* PROBLEM
What needs transcribing is the line with "Viewport: 1000px width, 1333px" and every line after it to the end of the records, exactly and alone, with no pictures.

** EXERCISE INPUT follows **

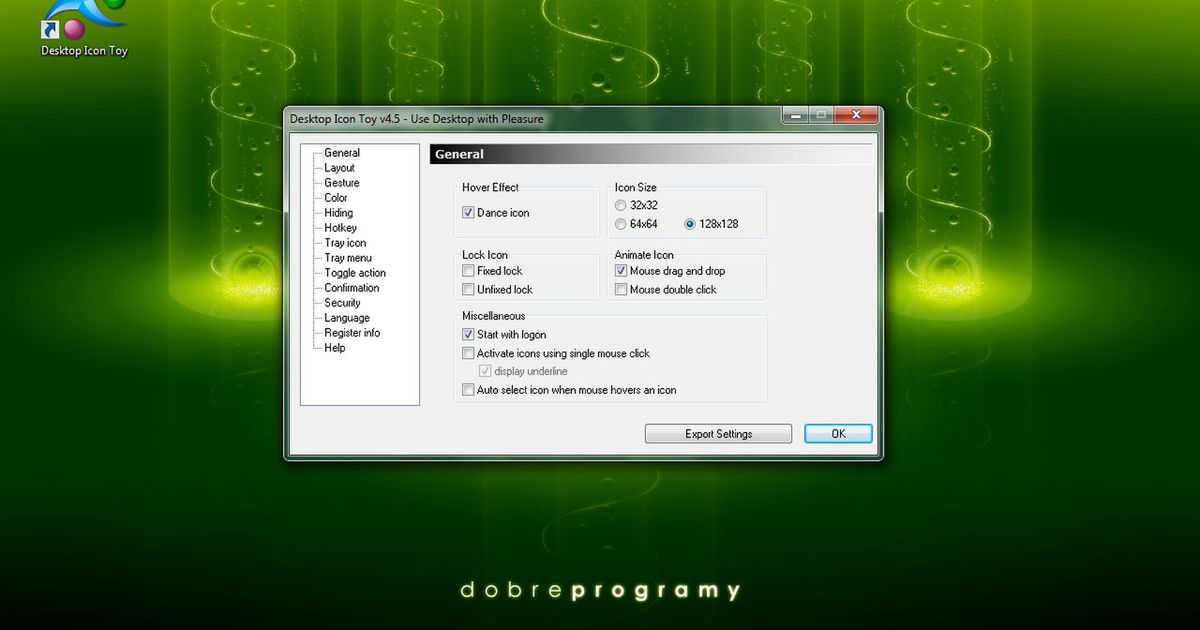Image resolution: width=1200 pixels, height=630 pixels.
Task: View the Register info page
Action: pyautogui.click(x=352, y=332)
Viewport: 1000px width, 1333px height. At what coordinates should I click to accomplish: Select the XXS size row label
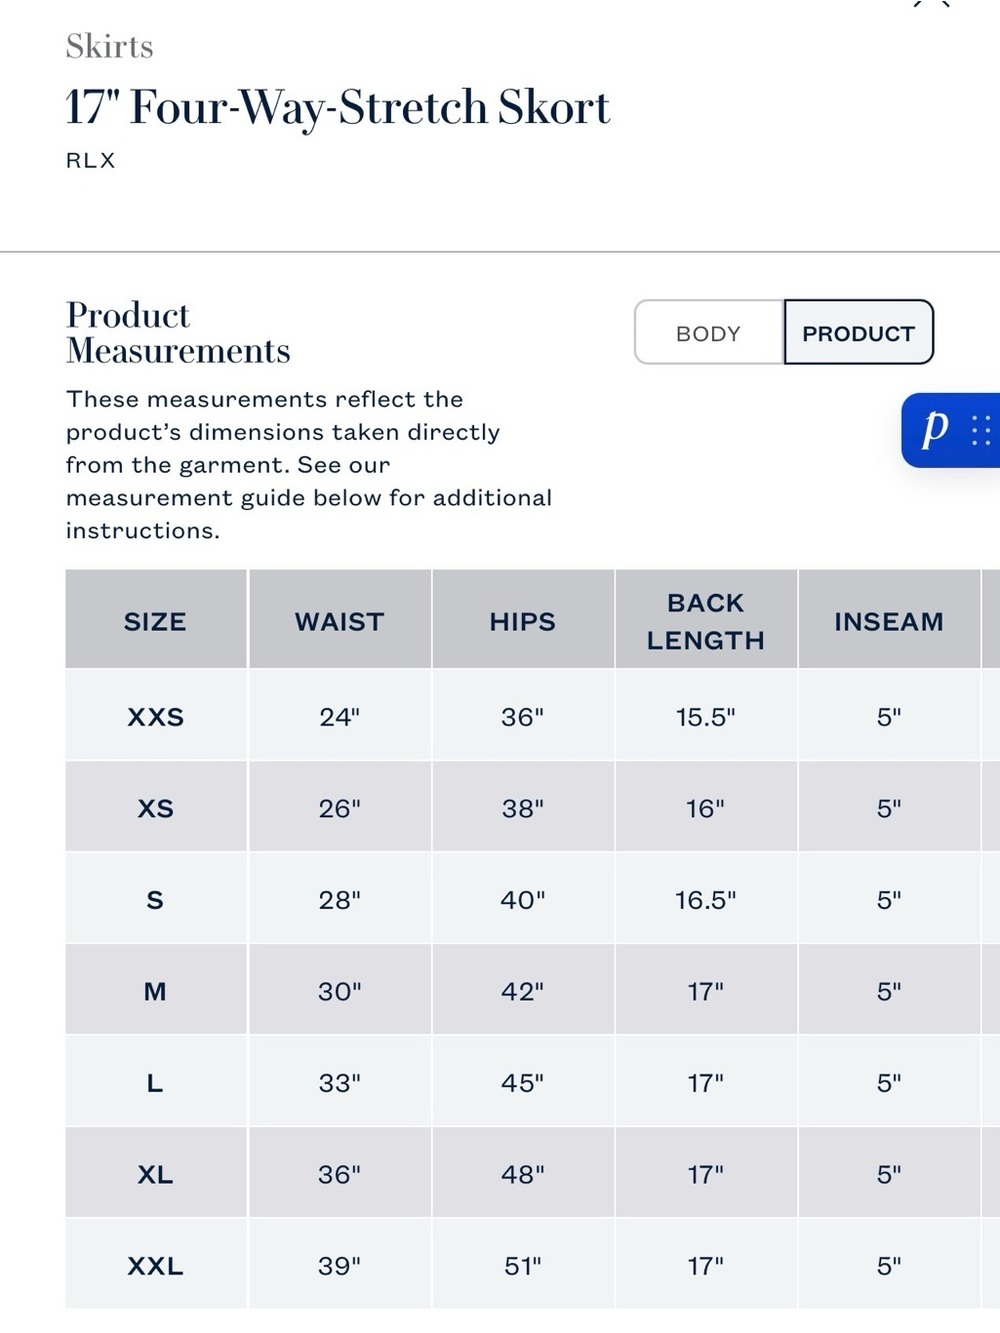tap(155, 717)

** End of EXERCISE INPUT **

* REPLY
Viewport: 1000px width, 1333px height. At what coordinates should I click to accomplish: Select the XXS size row label
tap(155, 717)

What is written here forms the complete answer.